---
name: elevenlabs-voiceover
description: Generate professional AI voiceovers using ElevenLabs TTS for video narration, explainers, and content creation. Supports multiple voices, character presets (narrator, salesperson, expert), scene-based generation with request stitching, single scene regeneration, timing validation, and thumbnail embedding.
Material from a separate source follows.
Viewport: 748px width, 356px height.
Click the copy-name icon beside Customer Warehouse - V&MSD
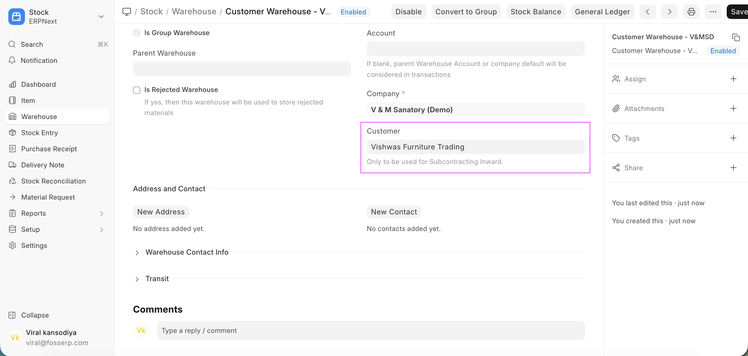(736, 37)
Integrates with Remotion for precise audio-visual sync.
version: 1.0.0
category: build
platforms:
  - CLAUDE_CODE
  - CURSOR
permissions:
  - filesystem
  - shell
  - api
---

# ElevenLabs Voiceover Generation

Generate professional AI voiceovers for Remotion videos using ElevenLabs API.

## Prerequisites

- `ELEVENLABS_API_KEY` in `.env.local`
- Node.js installed
- ffmpeg/ffprobe installed (for timing validation and thumbnail embedding)

## Quick Start

```bash
# Generate voiceover from text
node generate.js --text "Your text here" --output public/audio/voiceover.mp3

# Generate with narrator style (more natural)
node generate.js --text "Your text" --character narrator --output voiceover.mp3

# Generate scenes with request stitching
node generate.js --scenes remotion/scenes.json --output-dir public/audio/project/

# Regenerate a single scene
node generate.js --scenes scenes.json --scene scene2 --new-text "Updated text"

# List available voices and character presets
node generate.js --list-voices
node generate.js --list-characters
```

## Character Presets

Use character presets for more natural voiceovers instead of literal screen text reading:

| Character | Description | Best For |
|-----------|-------------|----------|
| `literal` | Reads text exactly as written | Screen text, quotes |
| `narrator` | Professional storyteller, smooth, engaging | Explainers, documentaries |
| `salesperson` | Enthusiastic, persuasive, energetic | Marketing, ads |
| `expert` | Authoritative, confident, knowledgeable | Legal content, tutorials |
| `conversational` | Casual, friendly, natural | Social media, casual content |
| `dramatic` | Intense, emotional, impactful | Hooks, problem statements |
| `calm` | Soothing, reassuring, gentle | Trust-building, conclusions |

```bash
# Use narrator style globally
node generate.js --scenes scenes.json --character narrator --output-dir public/audio/

# Or set per-scene in scenes.json
{
  "scenes": [
    { "id": "scene1", "text": "Problem statement", "character": "dramatic" },
    { "id": "scene2", "text": "Solution", "character": "calm" }
  ]
}
```

## Scene-Based Generation with Request Stitching

Generate multiple scenes with consistent prosody using ElevenLabs request stitching:

### scenes.json Format

```json
{
  "name": "product-demo",
  "voice": "George",
  "character": "narrator",
  "scenes": [
    {
      "id": "scene1",
      "text": "Generic text-to-speech sounds robotic. Your brand deserves better.",
      "duration": 4.5,
      "character": "dramatic"
    },
    {
      "id": "scene2",
      "text": "With voice cloning, you can use your own voice for unlimited content.",
      "duration": 5.5
    },
    {
      "id": "scene3",
      "text": "Record a short sample. Clone it. Create professional voiceovers in minutes.",
      "duration": 6,
      "delay": 0.3
    }
  ]
}
```

### Generate All Scenes

```bash
node generate.js \
  --scenes remotion/product-demo-scenes.json \
  --output-dir public/audio/product-demo/
```

This creates:
- `product-demo-scene1.mp3` through `sceneN.mp3`
- `product-demo-combined.mp3` (all scenes stitched)
- `product-demo-info.json` (metadata with durations)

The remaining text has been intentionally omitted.